## MATERIALS PROVIDED:
BEGIN

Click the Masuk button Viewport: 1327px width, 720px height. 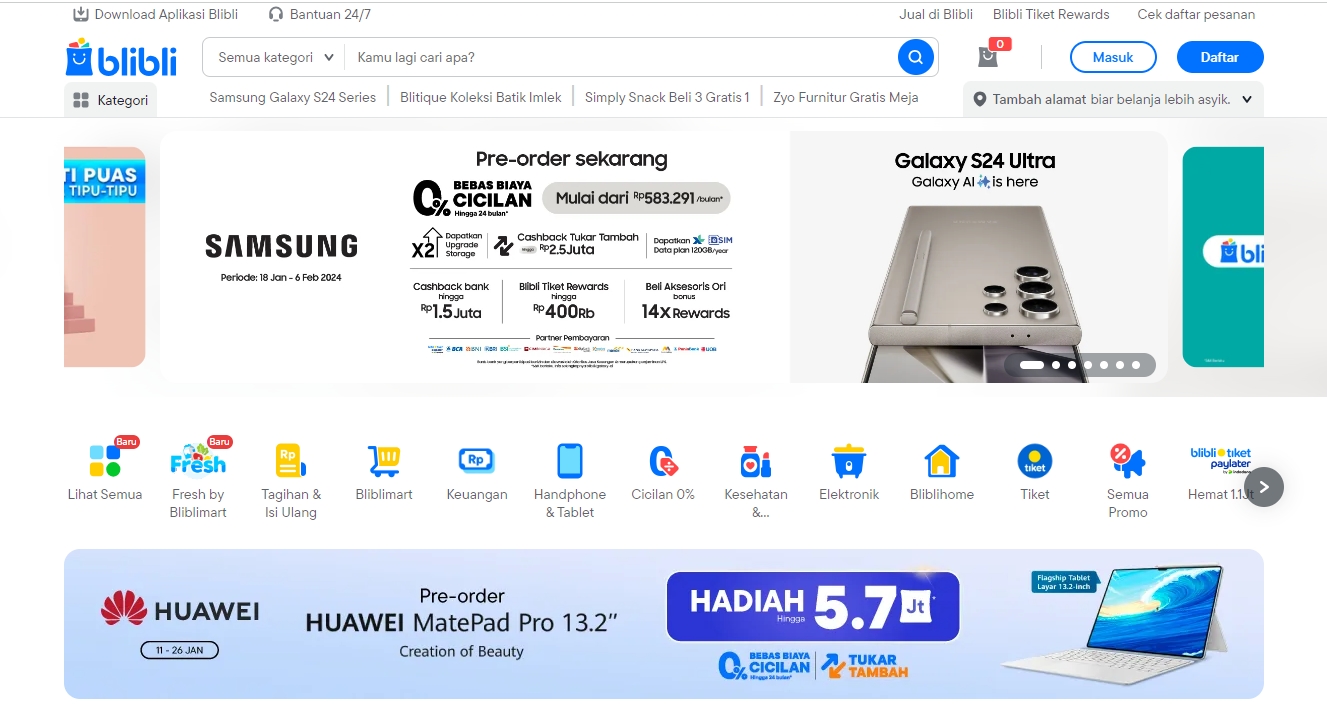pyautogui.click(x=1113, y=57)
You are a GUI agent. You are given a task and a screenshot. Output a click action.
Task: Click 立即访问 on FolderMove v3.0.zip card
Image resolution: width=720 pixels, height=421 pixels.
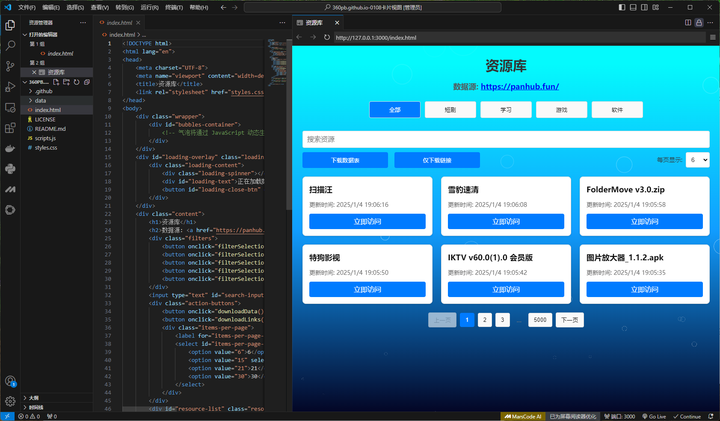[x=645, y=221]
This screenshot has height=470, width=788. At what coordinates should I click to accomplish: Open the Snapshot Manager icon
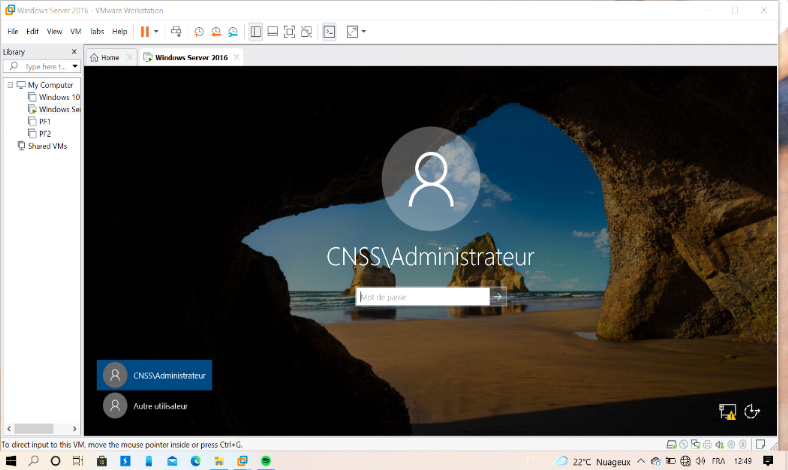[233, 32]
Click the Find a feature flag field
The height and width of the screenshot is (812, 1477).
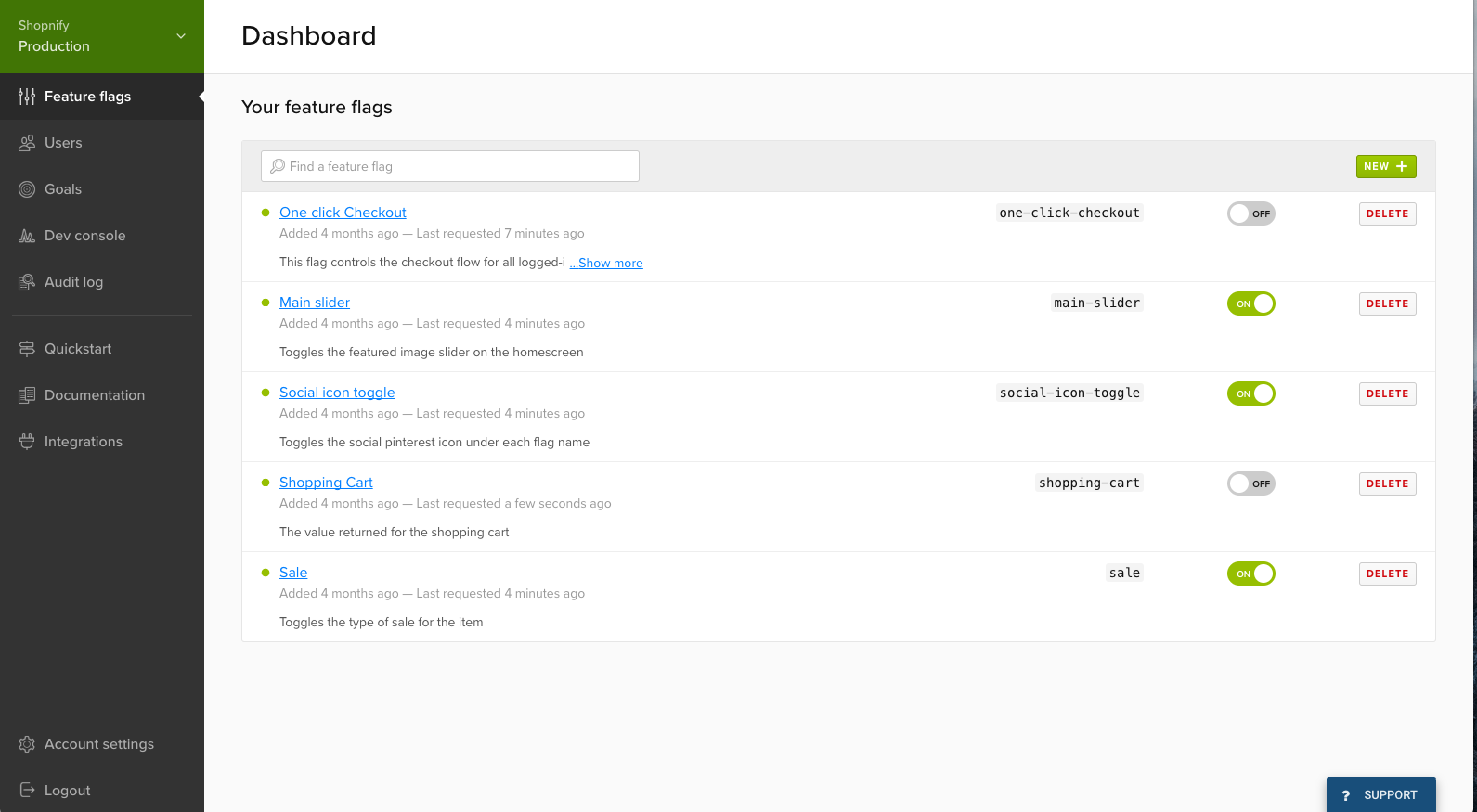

END

## REQUIREMENT:
Range to print from the listing above: from the line with "You are a GUI" up to and including the line with "Click the Find a feature flag field". Please print those lines exactly, with no pictures and nothing more.

## ANSWER BOX:
You are a GUI agent. You are given a task and a screenshot. Output a click action.
Task: Click 立即访问 on FolderMove v3.0.zip card
Image resolution: width=720 pixels, height=421 pixels.
[x=645, y=221]
This screenshot has height=470, width=788. At what coordinates should I click to accomplish: Open the Snapshot Manager icon
[233, 32]
Click the Find a feature flag field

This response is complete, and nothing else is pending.